In this lab, we consider human aspects in software engineering from different perspectives. We develop tools and techniques focusing on improving the usability of a software system. We help developers with frameworks, APIs and techniques so that they can build usable software systems. We also research on improving developers productivity while working on a legacy system. Research topics that we highlight in this lab software architecture design and evaluation for supporting various non-functional quality attributes (such as ease of use, collaboration, and provenance), software comprehension at architectural level, software analytics, big data analysis and visualization. We combine techniques from software engineering and HCI in our research methodology.

Current projects

VizSciFlow: A visually guided script-based framework for supporting composition of complex scientific workflows with minimal cognitive load and concisely but precisely. Project details.

Hossain MM, Roy B, Roy C, Schneider K. (2020). VizSciFlow: A Visually Guided Scripting Framework for Supporting Complex Scientific Data Analysis. Journal Proceedings of the ACM on Human-Computer Interaction (EICS 2020). 34 pages. Accepted (Journal).

SciWorCS: A cloud-based framework for supporting real-time collaboration in scientific workflow management system. Project details.

Mostaeen G, Roy B, Roy C, Schneider K. (2019). Designing for Real-Time Groupware Systems to Support Complex Scientific Data Analysis. Journal Proceedings of the ACM on Human-Computer Interaction. 3(EICS): 9:1–9:28. (Journal). 

RISP: Recommending Intermediate States for Pipelines/Workflows. We are developing a data management scheme that will allow us handle intermediate states intelligently or optimally. This scheme will make sure whether intermediate states should be reused by a workflow or regenerated during the execution time. Project details.

Debasish Chakroborti, Manishankar Mondal, Banani Roy, Chanchal K. Roy, Kevin A. Schneider:
Optimized Storing of Workflow
Outputs through Mining Association Rules. BigData 2018: 508-515. 

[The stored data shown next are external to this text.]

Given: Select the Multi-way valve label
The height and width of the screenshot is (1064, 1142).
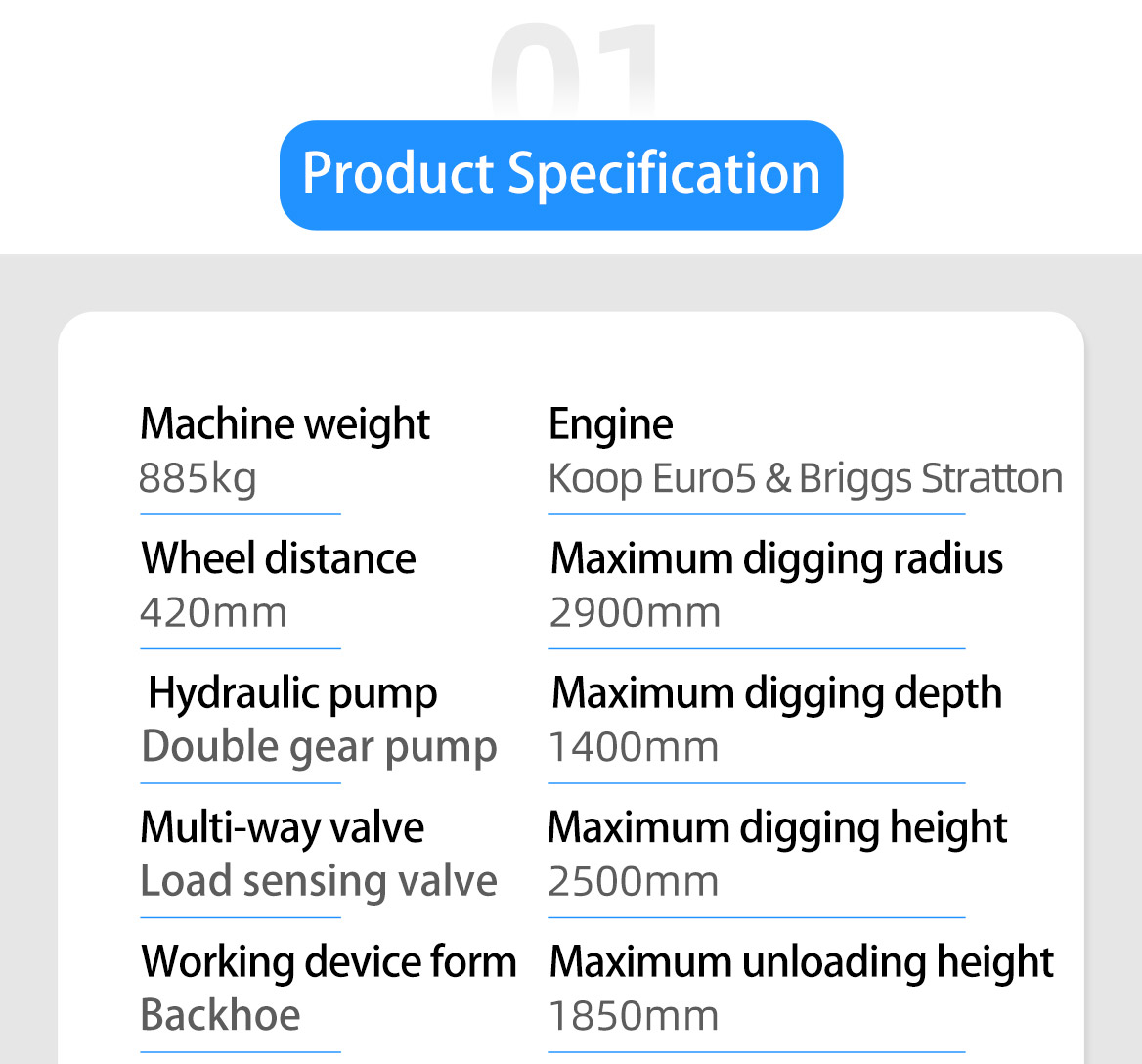Looking at the screenshot, I should click(x=282, y=828).
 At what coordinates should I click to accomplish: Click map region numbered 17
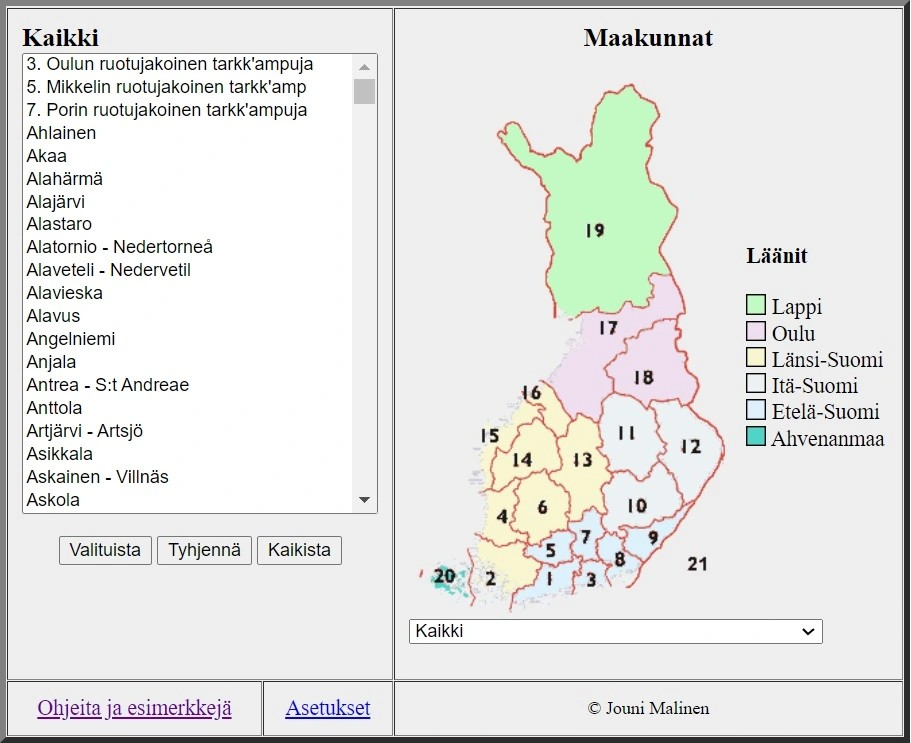click(x=608, y=328)
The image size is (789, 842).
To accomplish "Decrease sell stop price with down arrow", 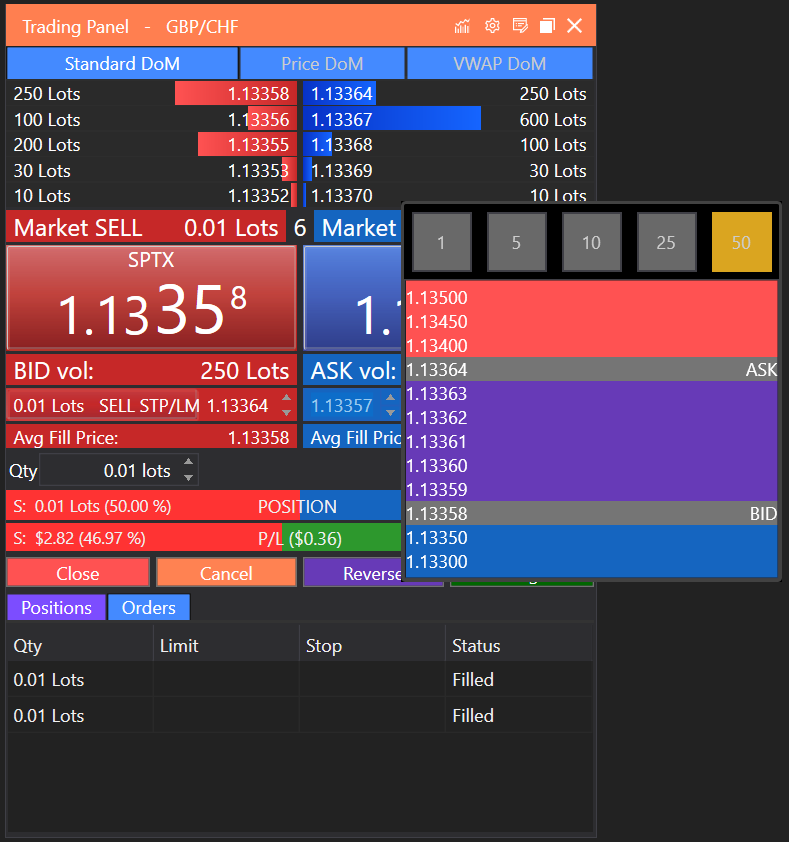I will coord(287,412).
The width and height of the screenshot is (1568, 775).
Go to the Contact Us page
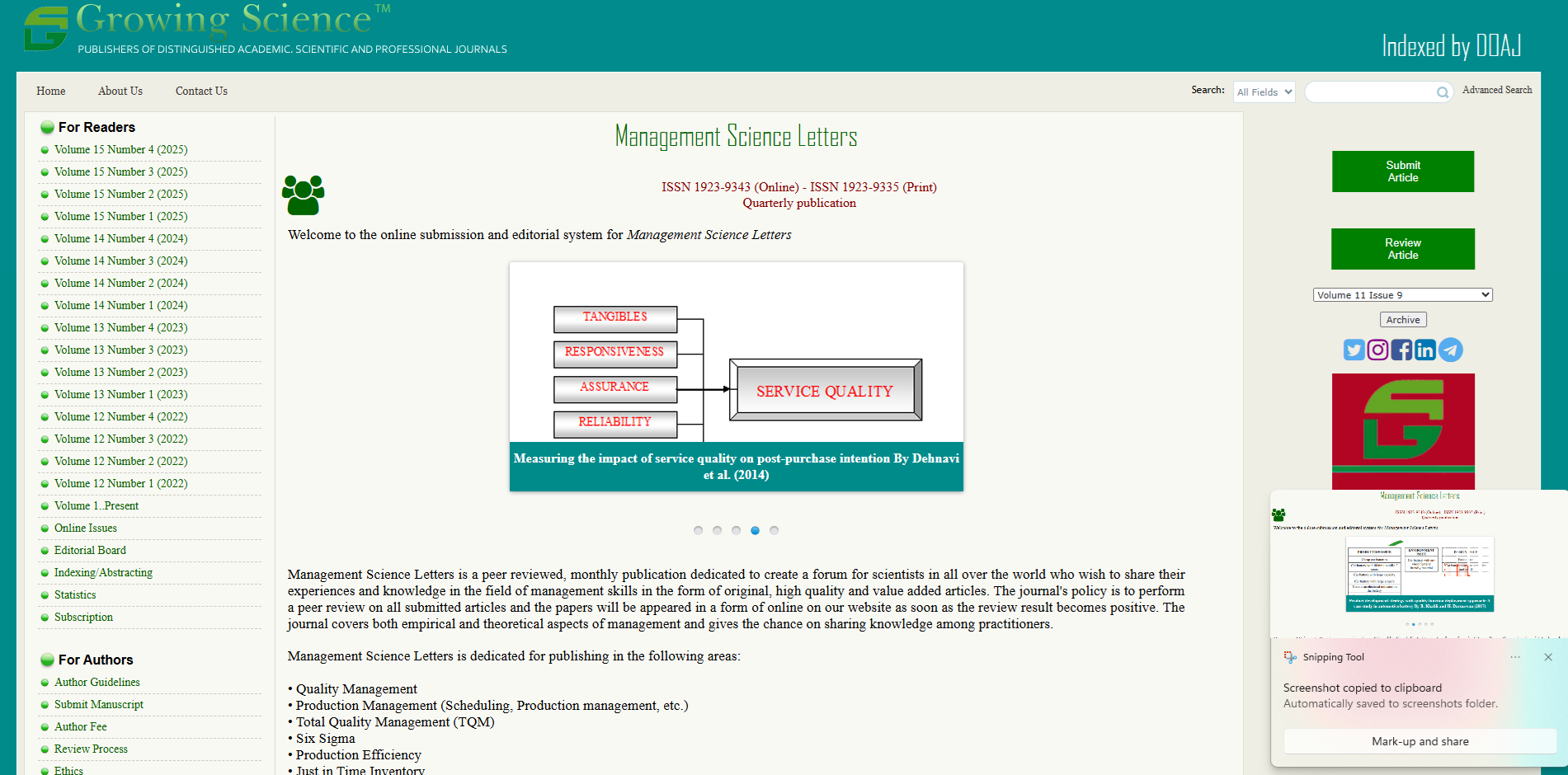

Software Reference Architecture and Platform for Hydrological Modelling and software co-evolution: Core computing team of GWF project had been working on migrating CRHM Borland to a modern platform. CRHM is a state-of the-art legacy software tool in North America for generating hydrological cycles which differ both naturally and operationally depending on geographical locations, environmental variabilities or parameters throughout the world. Canada’s hydrology produces one of the most complex cycles known to us. CHRM is designed keeping this variability in mind. Migration became essential for the system as the Borland C++ compiler is getting outdated.  We have been working on producing the next generation CRHM. We have adopted different migration strategies, including separate code between Core and GUI components, develop a console version of CRHM 2018 that runs in a standard C++ environment, and create APIs to access CRHM core data structures, remove Borland dependencies and minimize MFC dependency. We have partially migrated CRHM where different functionalities are working (such as opening, and viewing projects, constructing a new project and macro functionality for combining and changing existing projects). We are also working on developing an automated testing framework to make sure CRHM is working as expected which includes unit testing, system testing and user acceptance testing. Project details.


  • Consistency Handling in Collaborative Scientific Workflow: One of the main challenges of scientific collaborative system is consistency management – in the face of conflicting concurrent operations by the collaborators. The existing research works use locking techniques where a collaborator gets exclusive Write access to a part of the workflow to facilitate the consistency management . we o work on efficient locking algorithms that can reduce average waiting time of the collaborators and thus can improve the usability of a collaborative scientific workflow management system.
  • ProvMod-Viz: Workflow provenance is important for workflow behavior analysis, data quality measurement, usage pattern mining, fault detection, monitoring, providing user recommendations, resource management and so on. Data intensive workflow systems are never complete without provenance support. We have been developing a workflow programming model that is based on the Python Programming Language, extendable to a broad range of use cases, adaptable to third party tools and offers automated provenance, easy configuration and provenance querying via data visualizations.
  • Cross Language Software Similarity Detection (CroLSIM): As workflow management systems include software tools across various programming, languages, we are working on developing a tool that can detect similar software applications written in various programming languages.  
  • Meta data handling: We have been working on creating a dictionary based website for describing P2IRC-metadata.